Please write out the listing again, keeping every character the same.

------------------------------------

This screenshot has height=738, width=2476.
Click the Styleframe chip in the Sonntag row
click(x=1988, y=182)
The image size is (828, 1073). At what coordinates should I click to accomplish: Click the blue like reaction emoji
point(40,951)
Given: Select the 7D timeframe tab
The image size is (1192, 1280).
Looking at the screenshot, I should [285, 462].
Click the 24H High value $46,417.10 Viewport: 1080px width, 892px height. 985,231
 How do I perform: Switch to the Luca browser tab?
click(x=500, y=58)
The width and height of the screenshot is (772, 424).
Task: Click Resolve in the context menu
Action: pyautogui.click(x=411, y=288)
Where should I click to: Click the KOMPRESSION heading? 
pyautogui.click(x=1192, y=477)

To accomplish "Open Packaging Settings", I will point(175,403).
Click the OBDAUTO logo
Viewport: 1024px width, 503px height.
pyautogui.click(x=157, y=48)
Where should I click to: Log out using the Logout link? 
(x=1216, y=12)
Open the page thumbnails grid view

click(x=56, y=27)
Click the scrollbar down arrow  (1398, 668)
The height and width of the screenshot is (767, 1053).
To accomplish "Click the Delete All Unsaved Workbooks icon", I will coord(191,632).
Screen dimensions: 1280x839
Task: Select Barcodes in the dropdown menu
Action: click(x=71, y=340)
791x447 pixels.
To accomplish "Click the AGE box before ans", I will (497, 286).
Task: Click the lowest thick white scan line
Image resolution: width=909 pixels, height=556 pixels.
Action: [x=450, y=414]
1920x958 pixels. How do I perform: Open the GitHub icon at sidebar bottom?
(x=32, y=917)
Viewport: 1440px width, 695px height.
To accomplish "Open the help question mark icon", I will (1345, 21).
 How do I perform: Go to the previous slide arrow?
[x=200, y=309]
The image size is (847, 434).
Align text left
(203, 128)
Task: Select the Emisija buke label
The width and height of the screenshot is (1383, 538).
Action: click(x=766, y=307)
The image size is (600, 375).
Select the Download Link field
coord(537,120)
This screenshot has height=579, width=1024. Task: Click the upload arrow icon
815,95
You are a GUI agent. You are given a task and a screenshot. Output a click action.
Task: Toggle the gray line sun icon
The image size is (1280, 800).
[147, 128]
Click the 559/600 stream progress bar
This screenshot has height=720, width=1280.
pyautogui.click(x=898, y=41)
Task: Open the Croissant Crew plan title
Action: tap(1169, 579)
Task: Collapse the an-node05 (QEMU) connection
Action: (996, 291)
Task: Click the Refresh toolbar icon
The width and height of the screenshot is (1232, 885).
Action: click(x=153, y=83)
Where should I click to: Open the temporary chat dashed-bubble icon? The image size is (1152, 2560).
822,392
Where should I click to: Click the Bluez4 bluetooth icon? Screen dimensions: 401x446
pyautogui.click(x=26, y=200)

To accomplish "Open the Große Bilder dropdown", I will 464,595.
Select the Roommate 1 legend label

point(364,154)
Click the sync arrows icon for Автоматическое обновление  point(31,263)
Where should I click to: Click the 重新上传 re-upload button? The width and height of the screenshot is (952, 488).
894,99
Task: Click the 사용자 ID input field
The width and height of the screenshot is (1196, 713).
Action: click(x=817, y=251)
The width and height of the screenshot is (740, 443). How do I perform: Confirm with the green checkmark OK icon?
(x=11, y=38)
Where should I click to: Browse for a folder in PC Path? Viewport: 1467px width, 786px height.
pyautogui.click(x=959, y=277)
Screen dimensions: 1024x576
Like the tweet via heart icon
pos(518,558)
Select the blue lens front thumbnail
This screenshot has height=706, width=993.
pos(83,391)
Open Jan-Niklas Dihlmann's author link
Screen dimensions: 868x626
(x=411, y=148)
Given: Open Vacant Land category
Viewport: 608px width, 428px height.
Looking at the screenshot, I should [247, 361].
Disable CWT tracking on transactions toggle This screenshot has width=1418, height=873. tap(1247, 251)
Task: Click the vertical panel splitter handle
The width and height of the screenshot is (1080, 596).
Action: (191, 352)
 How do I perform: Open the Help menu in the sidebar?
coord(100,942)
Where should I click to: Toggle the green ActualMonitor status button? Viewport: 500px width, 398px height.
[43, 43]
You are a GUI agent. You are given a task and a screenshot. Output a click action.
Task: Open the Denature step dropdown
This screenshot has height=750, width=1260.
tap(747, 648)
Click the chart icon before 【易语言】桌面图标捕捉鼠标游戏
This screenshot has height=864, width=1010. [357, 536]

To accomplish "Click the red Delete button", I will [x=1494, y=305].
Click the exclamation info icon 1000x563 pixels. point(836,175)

------------------------------------

● FINISHED TASK
This screenshot has height=738, width=2476.
Click the Styleframe chip in the Sonntag row
click(x=1988, y=182)
The image size is (828, 1073). At what coordinates should I click to accomplish: Click the blue like reaction emoji
point(40,951)
Given: Select the 7D timeframe tab
The image size is (1192, 1280).
Looking at the screenshot, I should [285, 462].
Click the 24H High value $46,417.10 Viewport: 1080px width, 892px height. 985,231
 How do I perform: Switch to the Luca browser tab?
click(x=500, y=58)
The width and height of the screenshot is (772, 424).
Task: Click Resolve in the context menu
Action: pyautogui.click(x=411, y=288)
Where should I click to: Click the KOMPRESSION heading? 
pyautogui.click(x=1192, y=477)

To accomplish "Open Packaging Settings", I will point(175,403).
Click the OBDAUTO logo
Viewport: 1024px width, 503px height.
pyautogui.click(x=157, y=48)
Where should I click to: Log out using the Logout link? 
(x=1216, y=12)
Open the page thumbnails grid view

click(x=56, y=27)
Click the scrollbar down arrow  (1398, 668)
The height and width of the screenshot is (767, 1053).
To accomplish "Click the Delete All Unsaved Workbooks icon", I will coord(191,632).
Screen dimensions: 1280x839
Task: Select Barcodes in the dropdown menu
Action: click(x=71, y=340)
791x447 pixels.
To accomplish "Click the AGE box before ans", I will (497, 286).
Task: Click the lowest thick white scan line
Image resolution: width=909 pixels, height=556 pixels.
Action: [x=450, y=414]
1920x958 pixels. How do I perform: Open the GitHub icon at sidebar bottom?
(x=32, y=917)
Viewport: 1440px width, 695px height.
To accomplish "Open the help question mark icon", I will (1345, 21).
 How do I perform: Go to the previous slide arrow?
[x=200, y=309]
The image size is (847, 434).
Align text left
(203, 128)
Task: Select the Emisija buke label
The width and height of the screenshot is (1383, 538).
Action: click(x=766, y=307)
The image size is (600, 375).
Select the Download Link field
coord(537,120)
This screenshot has height=579, width=1024. Task: Click the upload arrow icon
815,95
You are a GUI agent. You are given a task and a screenshot. Output a click action.
Task: Toggle the gray line sun icon
The image size is (1280, 800).
[147, 128]
Click the 559/600 stream progress bar
This screenshot has height=720, width=1280.
pyautogui.click(x=898, y=41)
Task: Open the Croissant Crew plan title
Action: tap(1169, 579)
Task: Collapse the an-node05 (QEMU) connection
Action: (996, 291)
Task: Click the Refresh toolbar icon
The width and height of the screenshot is (1232, 885).
Action: click(x=153, y=83)
Where should I click to: Open the temporary chat dashed-bubble icon? The image size is (1152, 2560).
822,392
Where should I click to: Click the Bluez4 bluetooth icon? Screen dimensions: 401x446
pyautogui.click(x=26, y=200)

To accomplish "Open the Große Bilder dropdown", I will 464,595.
Select the Roommate 1 legend label

point(364,154)
Click the sync arrows icon for Автоматическое обновление  point(31,263)
Where should I click to: Click the 重新上传 re-upload button? The width and height of the screenshot is (952, 488).
894,99
Task: Click the 사용자 ID input field
The width and height of the screenshot is (1196, 713).
Action: click(x=817, y=251)
The width and height of the screenshot is (740, 443). How do I perform: Confirm with the green checkmark OK icon?
(x=11, y=38)
Where should I click to: Browse for a folder in PC Path? Viewport: 1467px width, 786px height.
pyautogui.click(x=959, y=277)
Screen dimensions: 1024x576
Like the tweet via heart icon
pos(518,558)
Select the blue lens front thumbnail
This screenshot has height=706, width=993.
pos(83,391)
Open Jan-Niklas Dihlmann's author link
Screen dimensions: 868x626
(x=411, y=148)
Given: Open Vacant Land category
Viewport: 608px width, 428px height.
Looking at the screenshot, I should [247, 361].
Disable CWT tracking on transactions toggle This screenshot has width=1418, height=873. tap(1247, 251)
Task: Click the vertical panel splitter handle
The width and height of the screenshot is (1080, 596).
Action: (191, 352)
 How do I perform: Open the Help menu in the sidebar?
coord(100,942)
Where should I click to: Toggle the green ActualMonitor status button? Viewport: 500px width, 398px height.
[43, 43]
You are a GUI agent. You are given a task and a screenshot. Output a click action.
Task: Open the Denature step dropdown
This screenshot has height=750, width=1260.
tap(747, 648)
Click the chart icon before 【易语言】桌面图标捕捉鼠标游戏
This screenshot has height=864, width=1010. [357, 536]

To accomplish "Click the red Delete button", I will [x=1494, y=305].
Click the exclamation info icon 1000x563 pixels. point(836,175)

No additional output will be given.